About the Scouting Movement

Scouting History

Lord Robert Baden-Powell founded the Scout Movement.

In 1907, he held an experimental camp on Brownsea Island, Dorset where he took 20 boys, from both public schools and working class homes, camping under his leadership.The following year, Scouting for Boys was published and boys, inspired by Baden-Powell’s ideas, soon formed themselves into Scout Patrols. In September 1908, Baden-Powell set up an office to deal with the enquiries pouring in about the Movement.

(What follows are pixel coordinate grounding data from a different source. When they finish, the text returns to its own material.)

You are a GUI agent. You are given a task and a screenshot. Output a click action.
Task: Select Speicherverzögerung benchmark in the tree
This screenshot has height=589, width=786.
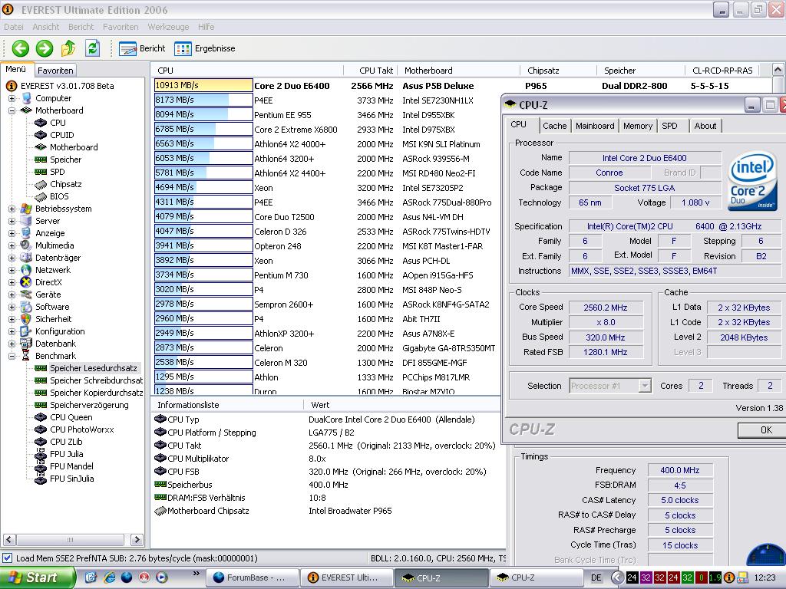point(89,405)
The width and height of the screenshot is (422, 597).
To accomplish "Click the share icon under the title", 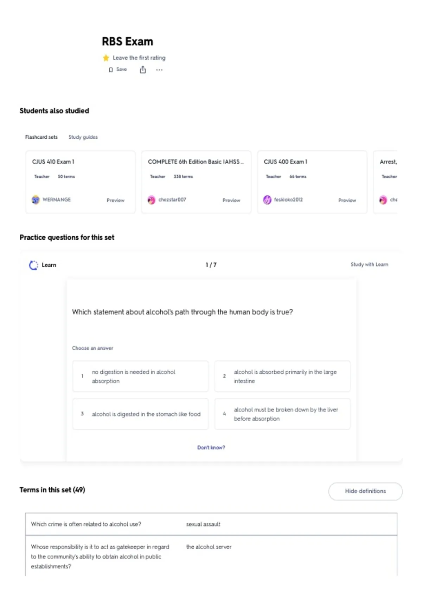I will pyautogui.click(x=143, y=70).

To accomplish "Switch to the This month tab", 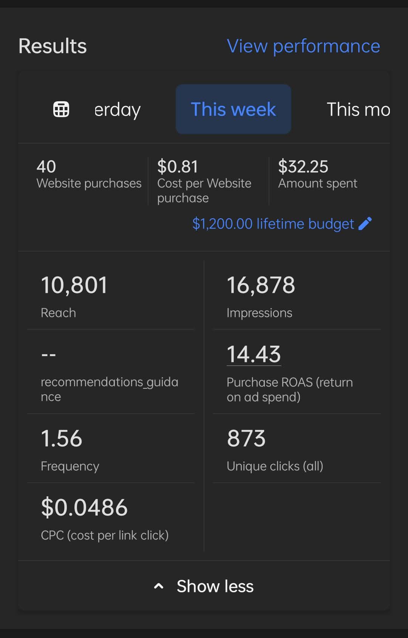I will (358, 110).
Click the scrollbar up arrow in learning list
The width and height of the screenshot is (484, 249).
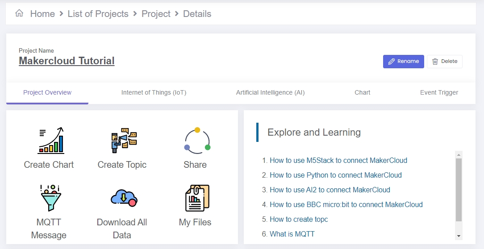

Today, Scouting is a global, educational youth Movement. In the UK, The Scout Association provides adventurous activities and personal development opportunities for 400,000 young people. Over the decades, The Scout Association has evolved to keep up with the times, welcoming girls in all Sections and introducing new badges such as IT and Public Relations.

Our Aim.

The purpose of Scouting is to contribute to the development of young people in achieving their full physical, intellectual, social and spiritual potentials, as individuals, and responsible citizens

We therefore aim to provide our young people with a safe and friendly environment where they can participate in interesting activities appropriate to there age and ability.

The programme

Whilst the activities they take part in will depend on their age, each Section gives young people the opportunity to learn by doing.

The main programme areas are: Outdoor and Adventure, Global, Community, Fit for Life, Creative Beliefs and Attitudes. Adult Leaders are trained to deliver this programme, ensuring our young people stay safe while they enjoy themselves and learn.

The adventure of a lifetime

Scouting is all about adventure – at all levels and in many forms. Rather than just extreme sports, it encompasses the many ways that Scouting challenges and stretches the lives of young people. To a Beaver Scout, waking up the morning after his or her first night away from home is as much an adventure as a member of the Scout Network hang-gliding or scuba diving. It’s all possible.

As your child progresses through Scouting, you should hopefully be able to recognise the positive impact Scouting has on them and be able to relate to the following quotes from parents:

Many parents feel that their child attending Scouts gives them another reason to be proud of their achievements.

“One parent said: ‘I don’t normally let Thomas carry dinner plates through – he can be clumsy! But when he cooked me a meal from scratch after going to Scout camp, I was so proud.’‘

I think I probably wouldn’t let Ella do as much as she does, but when I see her at Cubs, doing things for herself and her friends, I’m so impressed. It helps you step back and let them get on with it.’

‘It’s not just factual; they learn social skills and about interacting. They have to remember things to bring the following week so they have to take a bit of responsibility for their own stuff!’‘

Scouting helps parents prepare their kids for life, it helps parents let go of their children.’(scouts.org.uk/parents)”

One of the biggest myths about Scouting is that Groups are closing down due to a lack of young people wanting to become Members. Nothing could be further from the truth; Scouting in the UK is growing. We currently have 30,000 young people on our waiting lists simply because we do not have enough adults to help out.

This is the case at 21st St Helens, over the last 5 years the group has grown both in the number of children who have become members and in the number of leaders, helpers and parents who have become involved in the group.